Pourquoi le Cameroun est-il le troisième pays d’Afrique subsaharienne le plus touché par le Covid-19 ? L’épidémiologiste Yap Boum II décrypte la situation.
Enseignant la microbiologie dans les facultés de Yaoundé et de Douala et à l’université de Virginie (États-Unis) et directeur d’Épicentre Afrique, le centre de recherche de Médecins sans frontières à Yaoundé, le professeur Yap Boum II est en première ligne depuis le début de la pandémie de coronavirus.
Alors que le gouvernement camerounais a récemment assoupli les mesures restrictives de lutte contre l’épidémie, rouvrant notamment les bars après 18 heures et levant les limitations sur le nombre de passagers dans les transports en commun, cet épidémiologiste pointe du doigt une certaine négligence de la part de la population.
Jeune Afrique : Actuellement, le Cameroun est le deuxième pays d’Afrique centrale qui enregistre le plus de décès dus au Covid-19, le troisième pour toute l’Afrique subsaharienne. Quel est exactement le nombre de cas confirmés, et dans quelles régions du pays ?
Yap Boum II : Au moment où nous parlons, nous enregistrons plus de 2 000 cas de Covid-19 confirmés par tests en laboratoire. Les dix régions du pays sont touchées par cette pandémie. Celles du Centre, qui incluent Yaoundé, la capitale politique, et celles du Littoral, avec Douala, la capitale économique, sont les plus touchées, suivies de la région de l’Ouest
D’après vous, pourquoi le Cameroun fait-il partie des pays les plus touchés par le virus ?
Deux facteurs majeurs jouent un rôle prépondérant dans l’évolution de la pandémie dans un pays. Tout d’abord, le nombre de cas importés. Avant la fermeture des frontières camerounaises, près de 2 000 personnes arrivaient chaque jour dans le pays, dont une majorité à Douala. Cet important afflux de voyageurs en provenance d’Europe, épicentre du Covid-19 à ce moment-là, a favorisé l’émergence du virus au Cameroun.

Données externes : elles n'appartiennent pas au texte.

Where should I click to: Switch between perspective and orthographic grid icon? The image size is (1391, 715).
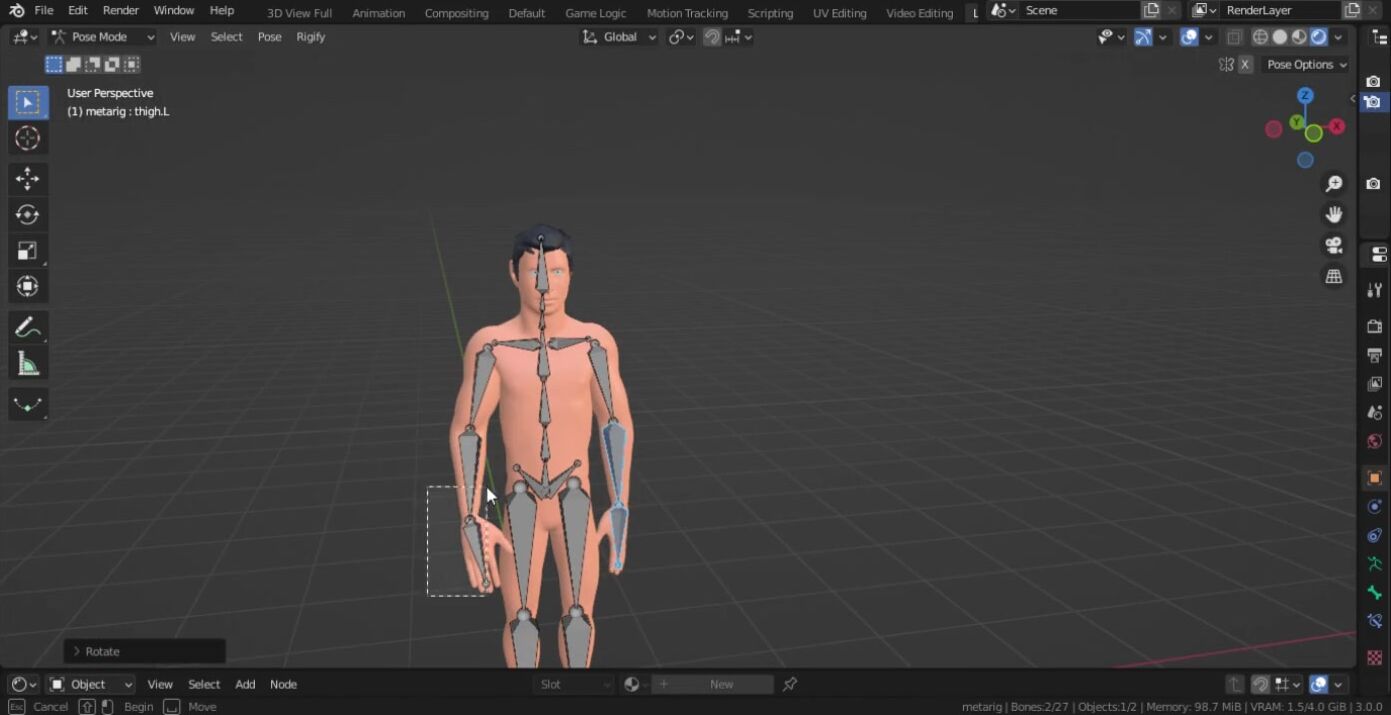pos(1333,277)
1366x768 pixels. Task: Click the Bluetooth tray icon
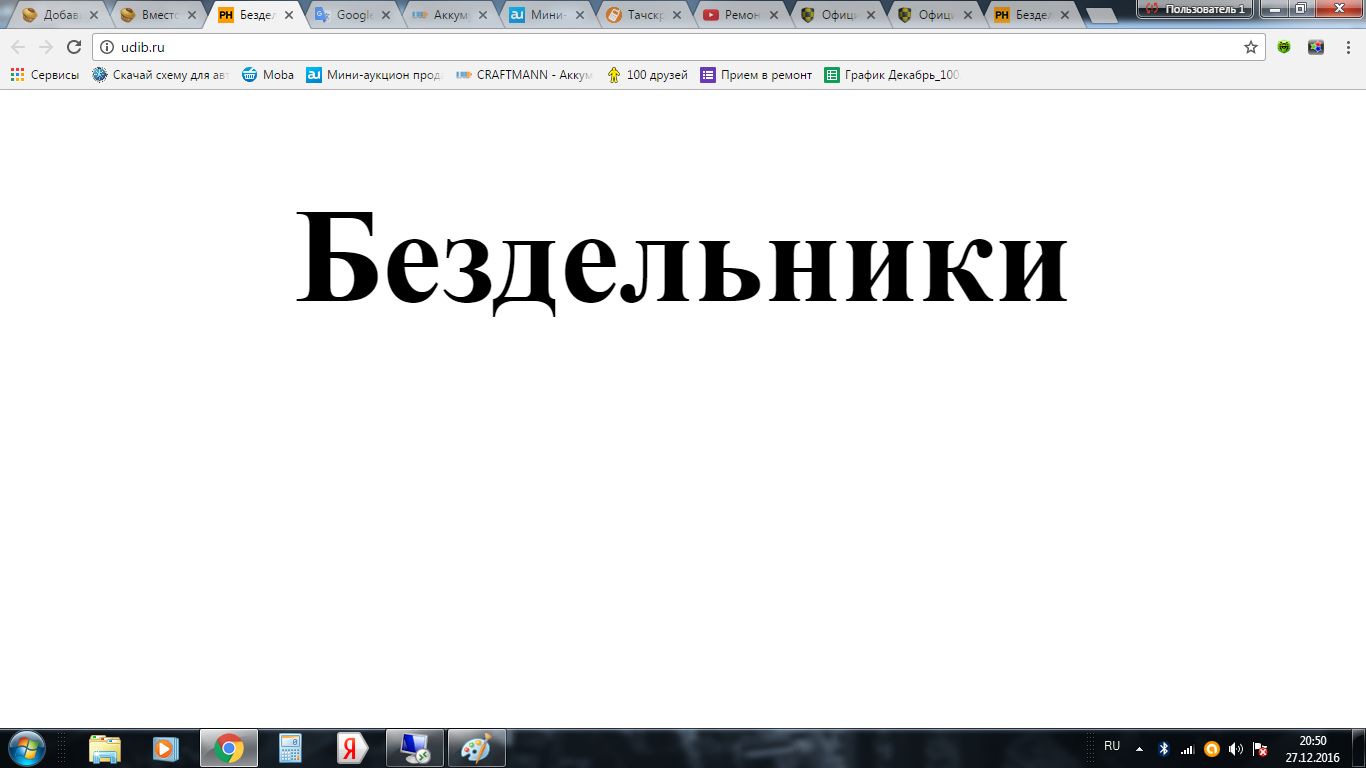(1164, 748)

Le second facteur est la mise en place de mesures pour contrôler la pandémie une fois qu’elle est installée sur le territoire, et surtout le respect de ces mesures. Malgré la distanciation sociale et le confinement des personnes en provenance d’Europe, nous avons observé un manque de discipline inexplicable.
Des prostituées ont même été retrouvées dans des hôtels réservés aux personnes de retour d’Europe, supposées être en quarantaine. Et certains ont fui les lieux de confinement et ont ainsi pu transmettre le virus.
Quelles mesures le gouvernement a-t-il mis en place afin de détecter les cas de Covid-19 ?
En plus des vingt mesures barrières prises par le gouvernement camerounais, la décision la plus importante à mon avis est celle qui émane du ministère de la Santé publique et du Centre des opérations d’urgences de santé publique (COUSP) visant à décentraliser la réponse au Covid-19.